### [Exercise description]
Keep to one stretch of the data below, the lines from the one with "The width and height of the screenshot is (579, 434)." up to and including the one with "Given: Open Lorenzo Musetti player profile", and return that stretch exactly.

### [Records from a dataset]
-------
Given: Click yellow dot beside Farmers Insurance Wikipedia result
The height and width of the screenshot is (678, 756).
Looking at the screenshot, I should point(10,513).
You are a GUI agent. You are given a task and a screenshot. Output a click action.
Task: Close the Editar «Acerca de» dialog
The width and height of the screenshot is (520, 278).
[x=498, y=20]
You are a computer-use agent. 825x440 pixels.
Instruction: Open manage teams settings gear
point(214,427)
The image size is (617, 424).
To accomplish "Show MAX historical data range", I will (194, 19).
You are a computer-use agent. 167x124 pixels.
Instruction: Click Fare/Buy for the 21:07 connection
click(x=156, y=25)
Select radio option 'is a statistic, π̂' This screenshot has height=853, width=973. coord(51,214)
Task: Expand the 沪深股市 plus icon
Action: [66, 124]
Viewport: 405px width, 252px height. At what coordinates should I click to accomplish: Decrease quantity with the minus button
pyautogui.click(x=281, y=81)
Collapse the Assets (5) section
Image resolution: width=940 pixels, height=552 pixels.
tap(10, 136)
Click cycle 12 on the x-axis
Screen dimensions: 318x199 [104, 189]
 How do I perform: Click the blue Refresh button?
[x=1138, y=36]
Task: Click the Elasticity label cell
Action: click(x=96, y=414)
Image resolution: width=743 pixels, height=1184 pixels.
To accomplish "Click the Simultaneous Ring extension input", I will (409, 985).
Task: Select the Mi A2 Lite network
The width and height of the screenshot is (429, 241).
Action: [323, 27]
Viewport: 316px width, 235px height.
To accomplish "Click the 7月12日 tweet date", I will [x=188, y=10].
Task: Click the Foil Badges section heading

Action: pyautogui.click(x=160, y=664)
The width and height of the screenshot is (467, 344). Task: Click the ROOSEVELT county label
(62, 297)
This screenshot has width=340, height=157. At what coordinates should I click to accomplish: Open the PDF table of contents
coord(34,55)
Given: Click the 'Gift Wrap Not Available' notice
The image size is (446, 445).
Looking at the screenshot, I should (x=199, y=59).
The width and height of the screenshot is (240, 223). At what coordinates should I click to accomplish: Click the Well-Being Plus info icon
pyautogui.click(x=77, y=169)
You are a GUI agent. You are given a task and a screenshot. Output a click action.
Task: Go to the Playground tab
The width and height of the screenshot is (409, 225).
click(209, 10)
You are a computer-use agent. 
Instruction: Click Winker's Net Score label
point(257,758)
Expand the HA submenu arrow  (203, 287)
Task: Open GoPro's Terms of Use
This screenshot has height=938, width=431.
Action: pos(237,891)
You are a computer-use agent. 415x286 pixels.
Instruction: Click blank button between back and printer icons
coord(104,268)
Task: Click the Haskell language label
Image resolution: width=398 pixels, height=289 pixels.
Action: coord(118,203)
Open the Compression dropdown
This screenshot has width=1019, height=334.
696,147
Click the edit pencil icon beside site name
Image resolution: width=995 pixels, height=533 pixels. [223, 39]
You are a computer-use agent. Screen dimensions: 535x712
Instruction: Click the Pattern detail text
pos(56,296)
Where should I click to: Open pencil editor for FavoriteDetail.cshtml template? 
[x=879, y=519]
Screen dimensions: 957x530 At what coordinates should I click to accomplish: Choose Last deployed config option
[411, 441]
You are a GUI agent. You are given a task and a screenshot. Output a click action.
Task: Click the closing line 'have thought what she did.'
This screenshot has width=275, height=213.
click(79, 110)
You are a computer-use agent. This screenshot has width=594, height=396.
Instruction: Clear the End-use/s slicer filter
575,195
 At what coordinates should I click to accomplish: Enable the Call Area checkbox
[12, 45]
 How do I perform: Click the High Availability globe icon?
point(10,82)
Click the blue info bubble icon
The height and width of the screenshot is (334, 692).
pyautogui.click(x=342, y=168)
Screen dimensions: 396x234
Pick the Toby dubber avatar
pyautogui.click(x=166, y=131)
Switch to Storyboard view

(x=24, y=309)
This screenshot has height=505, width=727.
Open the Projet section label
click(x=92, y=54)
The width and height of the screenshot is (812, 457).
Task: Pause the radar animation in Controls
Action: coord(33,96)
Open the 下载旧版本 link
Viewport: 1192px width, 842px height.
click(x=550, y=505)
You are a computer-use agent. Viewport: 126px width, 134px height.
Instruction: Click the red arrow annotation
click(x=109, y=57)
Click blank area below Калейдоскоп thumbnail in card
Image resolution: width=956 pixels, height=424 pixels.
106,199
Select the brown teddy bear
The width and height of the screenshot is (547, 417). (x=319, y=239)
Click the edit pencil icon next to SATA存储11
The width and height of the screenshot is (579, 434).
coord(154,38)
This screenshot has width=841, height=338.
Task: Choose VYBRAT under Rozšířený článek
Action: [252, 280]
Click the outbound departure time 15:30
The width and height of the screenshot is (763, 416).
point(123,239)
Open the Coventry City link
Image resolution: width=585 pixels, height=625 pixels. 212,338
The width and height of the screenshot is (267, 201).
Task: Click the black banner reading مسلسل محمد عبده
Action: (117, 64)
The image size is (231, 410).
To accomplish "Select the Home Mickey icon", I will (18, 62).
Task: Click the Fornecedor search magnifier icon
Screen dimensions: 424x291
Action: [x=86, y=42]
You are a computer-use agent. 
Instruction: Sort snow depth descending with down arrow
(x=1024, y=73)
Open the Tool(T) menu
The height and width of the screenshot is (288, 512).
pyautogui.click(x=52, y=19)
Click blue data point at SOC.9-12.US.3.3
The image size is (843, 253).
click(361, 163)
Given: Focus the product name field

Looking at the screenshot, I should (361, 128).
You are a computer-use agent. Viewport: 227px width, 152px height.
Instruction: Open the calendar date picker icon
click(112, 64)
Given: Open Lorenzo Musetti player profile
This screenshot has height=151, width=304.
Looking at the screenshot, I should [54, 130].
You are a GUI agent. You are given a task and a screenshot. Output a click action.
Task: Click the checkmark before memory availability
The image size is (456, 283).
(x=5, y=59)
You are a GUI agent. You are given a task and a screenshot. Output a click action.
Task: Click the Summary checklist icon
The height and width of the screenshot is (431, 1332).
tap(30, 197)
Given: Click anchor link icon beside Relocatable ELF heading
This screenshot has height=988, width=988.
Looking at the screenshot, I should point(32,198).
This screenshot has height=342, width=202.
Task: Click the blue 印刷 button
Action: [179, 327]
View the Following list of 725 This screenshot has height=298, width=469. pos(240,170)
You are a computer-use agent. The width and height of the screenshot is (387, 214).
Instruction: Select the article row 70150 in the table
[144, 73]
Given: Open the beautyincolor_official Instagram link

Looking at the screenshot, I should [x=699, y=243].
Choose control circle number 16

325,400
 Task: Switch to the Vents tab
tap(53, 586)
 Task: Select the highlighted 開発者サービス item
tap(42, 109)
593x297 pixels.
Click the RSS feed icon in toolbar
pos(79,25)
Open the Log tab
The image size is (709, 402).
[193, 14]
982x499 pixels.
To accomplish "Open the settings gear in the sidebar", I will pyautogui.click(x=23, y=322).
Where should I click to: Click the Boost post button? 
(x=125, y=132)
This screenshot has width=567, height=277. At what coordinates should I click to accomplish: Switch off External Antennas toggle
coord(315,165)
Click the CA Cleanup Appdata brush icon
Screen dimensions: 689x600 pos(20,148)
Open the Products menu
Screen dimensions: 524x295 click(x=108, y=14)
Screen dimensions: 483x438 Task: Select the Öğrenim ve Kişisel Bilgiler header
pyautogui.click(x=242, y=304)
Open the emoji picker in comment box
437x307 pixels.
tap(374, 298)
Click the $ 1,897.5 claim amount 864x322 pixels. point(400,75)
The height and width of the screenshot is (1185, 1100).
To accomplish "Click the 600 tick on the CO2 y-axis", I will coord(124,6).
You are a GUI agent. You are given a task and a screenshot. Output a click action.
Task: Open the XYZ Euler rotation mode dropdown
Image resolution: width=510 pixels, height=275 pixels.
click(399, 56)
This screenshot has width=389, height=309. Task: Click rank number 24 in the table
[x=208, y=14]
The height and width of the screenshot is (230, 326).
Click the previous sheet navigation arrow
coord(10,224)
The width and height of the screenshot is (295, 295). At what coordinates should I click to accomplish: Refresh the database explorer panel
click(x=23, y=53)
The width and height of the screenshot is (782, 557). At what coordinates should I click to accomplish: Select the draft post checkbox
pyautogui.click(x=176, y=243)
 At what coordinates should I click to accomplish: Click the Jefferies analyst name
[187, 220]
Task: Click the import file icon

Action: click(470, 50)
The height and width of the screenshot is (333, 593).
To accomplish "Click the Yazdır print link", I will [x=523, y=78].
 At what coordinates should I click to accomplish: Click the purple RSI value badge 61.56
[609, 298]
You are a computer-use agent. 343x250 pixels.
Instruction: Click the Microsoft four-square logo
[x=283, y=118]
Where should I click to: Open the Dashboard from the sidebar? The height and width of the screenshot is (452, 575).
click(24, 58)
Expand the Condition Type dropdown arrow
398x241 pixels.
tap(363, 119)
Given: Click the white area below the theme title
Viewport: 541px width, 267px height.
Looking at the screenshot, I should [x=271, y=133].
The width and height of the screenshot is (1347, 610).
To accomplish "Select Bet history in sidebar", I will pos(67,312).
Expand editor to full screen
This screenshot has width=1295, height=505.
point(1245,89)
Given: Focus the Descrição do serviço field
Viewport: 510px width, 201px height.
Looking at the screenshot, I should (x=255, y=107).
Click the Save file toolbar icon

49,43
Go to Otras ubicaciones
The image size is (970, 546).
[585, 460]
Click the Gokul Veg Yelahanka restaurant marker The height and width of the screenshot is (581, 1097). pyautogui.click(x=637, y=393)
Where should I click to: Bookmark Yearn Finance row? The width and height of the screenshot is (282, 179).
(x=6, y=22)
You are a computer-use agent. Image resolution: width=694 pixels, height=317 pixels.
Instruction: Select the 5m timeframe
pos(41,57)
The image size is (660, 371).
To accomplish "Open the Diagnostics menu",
-------
### [Response to the exercise]
The width and height of the screenshot is (579, 434).
coord(154,38)
This screenshot has width=841, height=338.
Task: Choose VYBRAT under Rozšířený článek
Action: [252, 280]
Click the outbound departure time 15:30
The width and height of the screenshot is (763, 416).
point(123,239)
Open the Coventry City link
Image resolution: width=585 pixels, height=625 pixels. 212,338
The width and height of the screenshot is (267, 201).
Task: Click the black banner reading مسلسل محمد عبده
Action: (117, 64)
The image size is (231, 410).
To accomplish "Select the Home Mickey icon", I will (18, 62).
Task: Click the Fornecedor search magnifier icon
Screen dimensions: 424x291
Action: [x=86, y=42]
You are a computer-use agent. 
Instruction: Sort snow depth descending with down arrow
(x=1024, y=73)
Open the Tool(T) menu
The height and width of the screenshot is (288, 512).
pyautogui.click(x=52, y=19)
Click blue data point at SOC.9-12.US.3.3
The image size is (843, 253).
click(361, 163)
Given: Focus the product name field

Looking at the screenshot, I should (361, 128).
You are a computer-use agent. Viewport: 227px width, 152px height.
Instruction: Open the calendar date picker icon
click(112, 64)
Given: Open Lorenzo Musetti player profile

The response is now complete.